### TO DO
Reproduce the listing below line for line, with no changes.

### DATA LINES
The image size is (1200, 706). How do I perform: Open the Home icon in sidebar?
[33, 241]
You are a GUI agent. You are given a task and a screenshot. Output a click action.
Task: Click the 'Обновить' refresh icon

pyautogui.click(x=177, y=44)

### ANSWER TO THE EXERCISE
The image size is (1200, 706). How do I perform: Open the Home icon in sidebar?
[33, 241]
You are a GUI agent. You are given a task and a screenshot. Output a click action.
Task: Click the 'Обновить' refresh icon

pyautogui.click(x=177, y=44)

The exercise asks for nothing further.